Inside Scope on Medical Truths: Medical Miracles


Donya Forst

Donya Forst, Print Editor

Sometimes things happen that just cannot be explained. The only possible source could be an act from God or something else extraordinary. In the medical field, we call these occurrences medical miracles. They are actually much more common than we think, which shows that either we don’t know as much about the human body as we think we do, or they simply are miraculous.

People are told they are never going to walk again, but they do. People are in a coma for decades, and they awaken. People are given days or weeks to live, but they survive months or even years. Hearts stop beating in people’s chests for minutes, but they come back to life.
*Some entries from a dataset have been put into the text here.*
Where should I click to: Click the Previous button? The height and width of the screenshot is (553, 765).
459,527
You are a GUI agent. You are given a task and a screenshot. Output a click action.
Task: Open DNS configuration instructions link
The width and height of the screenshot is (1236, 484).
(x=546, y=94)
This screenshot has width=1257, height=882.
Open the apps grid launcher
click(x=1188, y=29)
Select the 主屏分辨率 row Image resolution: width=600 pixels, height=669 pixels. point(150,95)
In late July of this year, a three-year-old girl was swimming in a pool at a pool party in Cape Girardeau, Mo., when her foot got caught in a tube. According to People Magazine, when lightning forced all of the children out of the pool, a distraught mother found her daughter stuck under the water. When the girl was rescued, she was blue and without a heartbeat. A medical professional at the party performed CPR for 12 minutes until an ambulance arrived.

According to Medline Plus, “Permanent brain damage begins after only four minutes without oxygen, and death can occur as soon as four to six minutes later.” This girl should have died or suffered severe brain damage at the least.
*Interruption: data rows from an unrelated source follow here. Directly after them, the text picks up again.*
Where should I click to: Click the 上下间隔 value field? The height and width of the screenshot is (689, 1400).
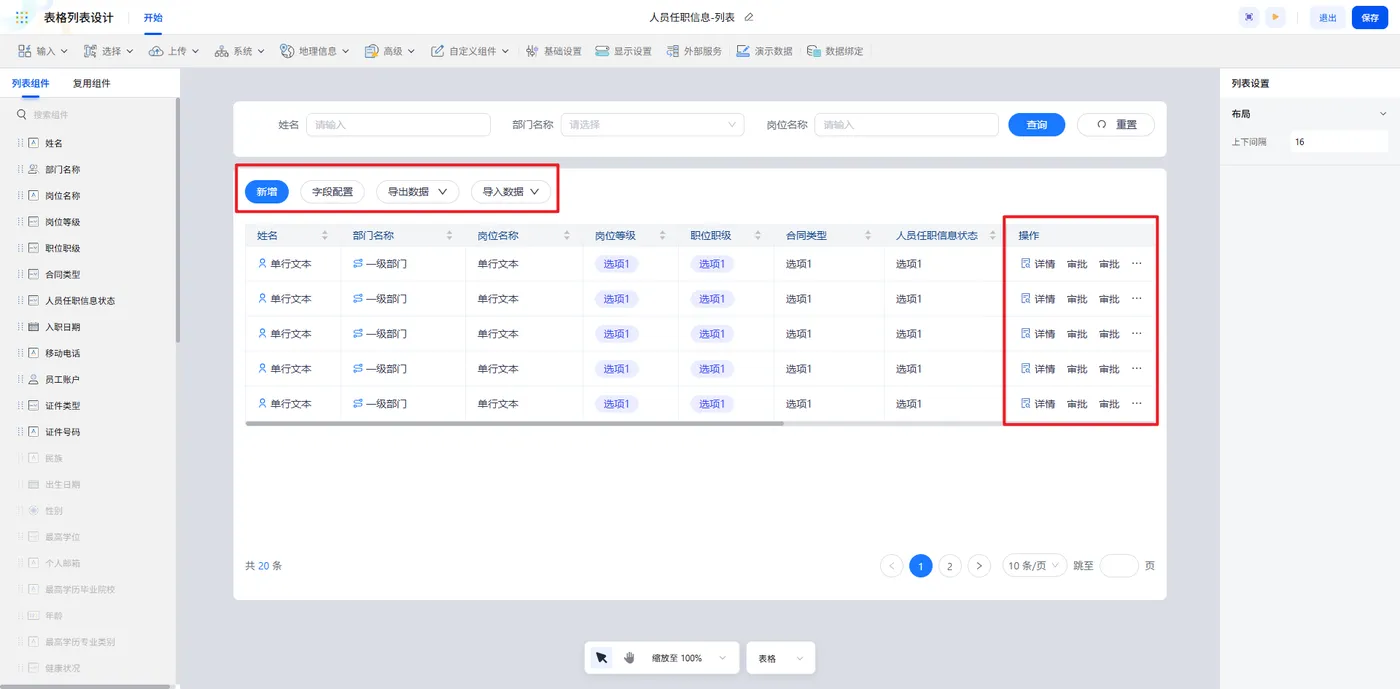tap(1339, 142)
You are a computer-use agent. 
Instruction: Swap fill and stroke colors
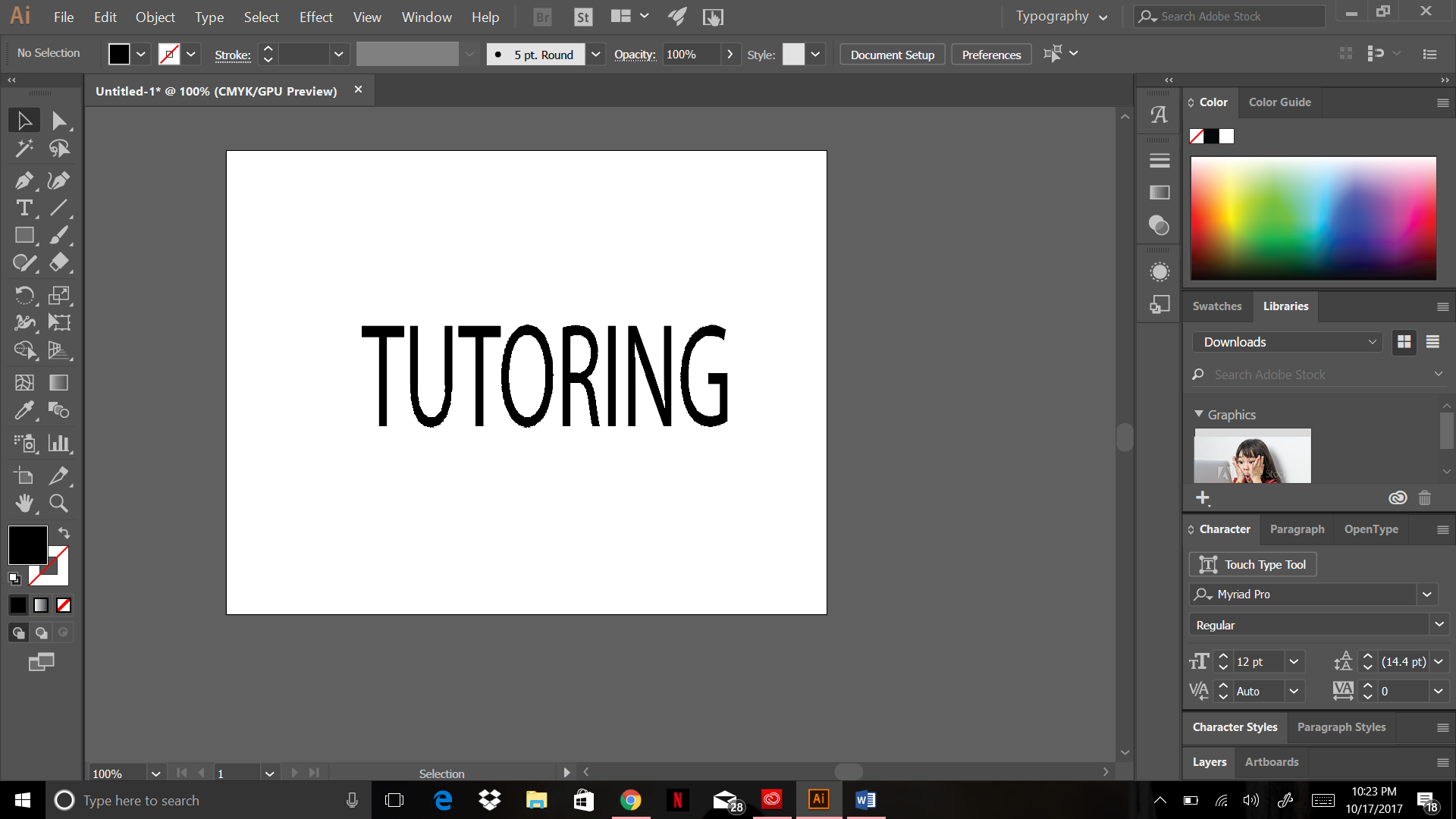(64, 533)
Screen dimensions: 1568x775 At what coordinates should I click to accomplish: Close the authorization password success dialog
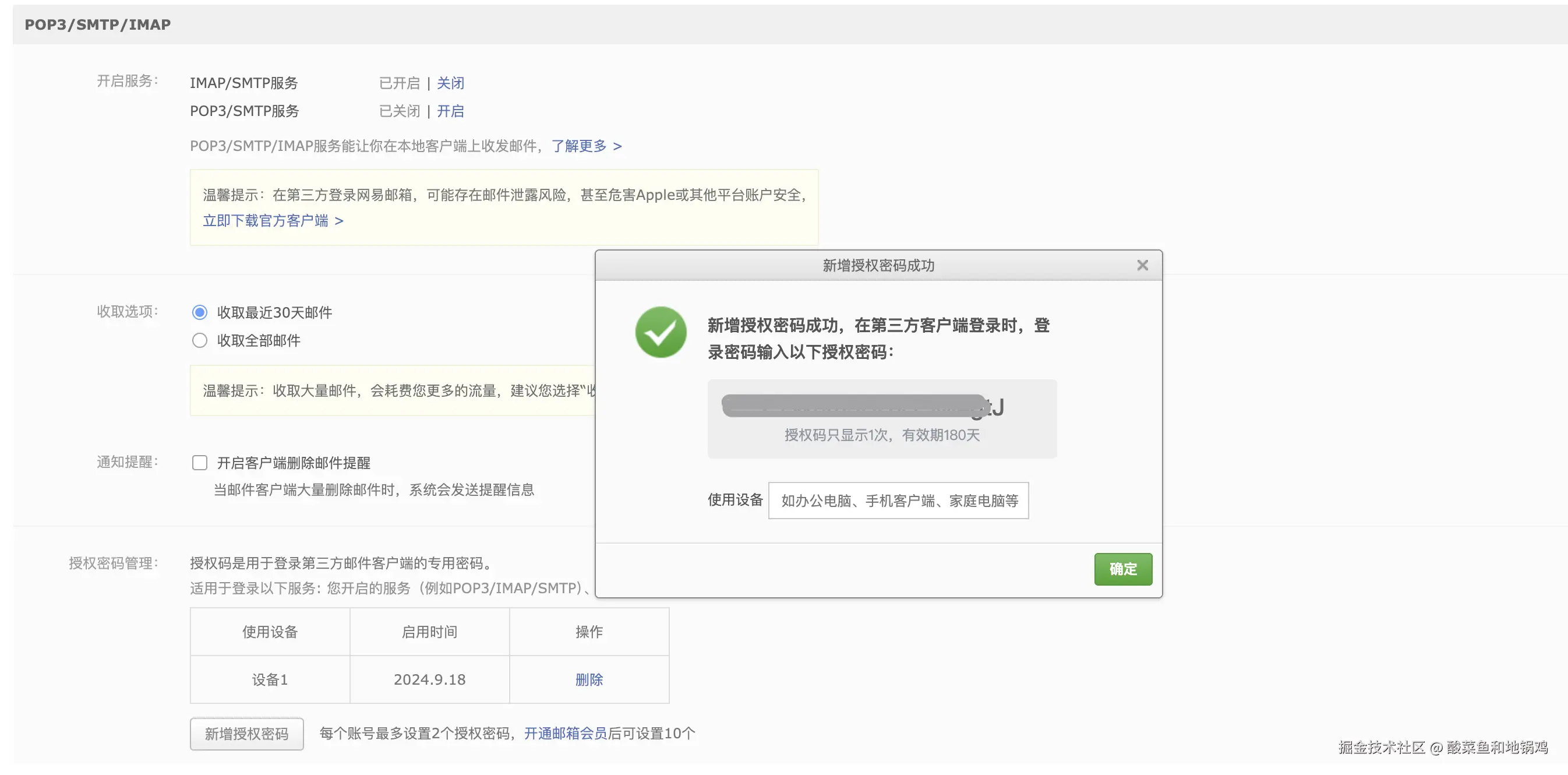click(1142, 266)
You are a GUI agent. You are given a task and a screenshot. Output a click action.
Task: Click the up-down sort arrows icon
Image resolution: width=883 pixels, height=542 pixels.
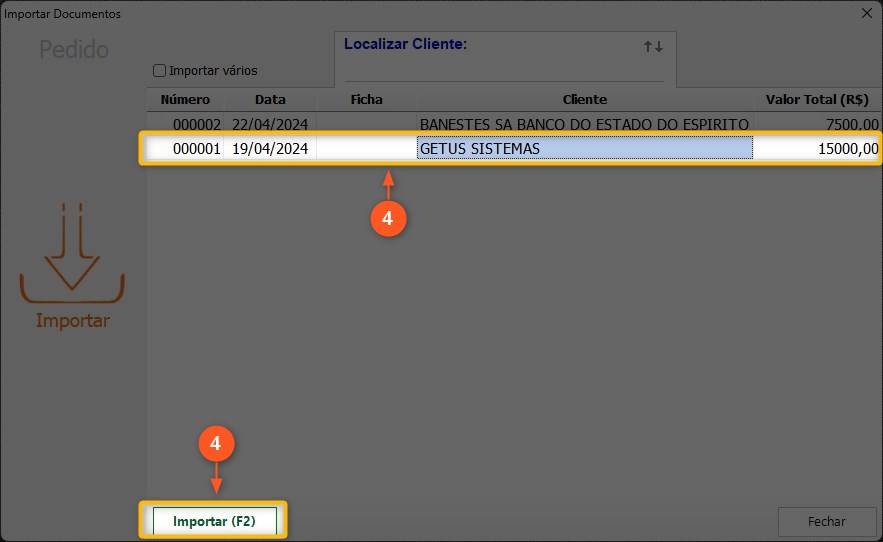pos(653,47)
After a few days of being on a respirator, the girl was back to normal. People Magazine quoted her mother as saying, “How amazing, how awesome is our God.”

It is known that the longer CPR is performed, the greater the chances of survival. However, this does not account for the girl’s brain activity.

Another medical miracle occurred in July of 2013, when a 12 year old girl’s brain was infected with a brain eating amoeba while in a water park in Arkansas. According to Readers Digest, “The creature then traveled along her olfactory nerve and into her brain, where it began feasting on her brain tissue—a condition called primary amoebic meningoencephalitis.” Doctors described the disease as 99% fatal with only two survivors in North America.

Doctors quickly brought her temperature to 93 degrees and put her in a medically induced coma to decrease brain swelling. She was also put on a ventilator for her breathing and a dialysis machine for her kidney function. Doctors then pumped antifungals and antibiotics into her bloodstream as well as a rare, unapproved German drug received from the CDC. They monitored and adjusted blood pressure levels for two weeks, as high blood pressure can increase brain swelling, before she made a miraculous recovery.

Some credit the German drug for her positive outcome, but the same drug was used on a 12-year-old boy in Florida in the same week with the same bacteria in his brain, who did not survive. According to Reader’s Digest, her doctor said, “Number one, it was God’s grace. Other than that, it was countless little things that went her way, countless little miracles that happened every day and made the difference between life and death.”

These are just two of the hundreds of medical miracles that happen each year worldwide. We learn new things in the medical field every day, but science cannot explain many recoveries. We need to believe that something or someone else is out there. We need to believe that miracles happen every day, because they do.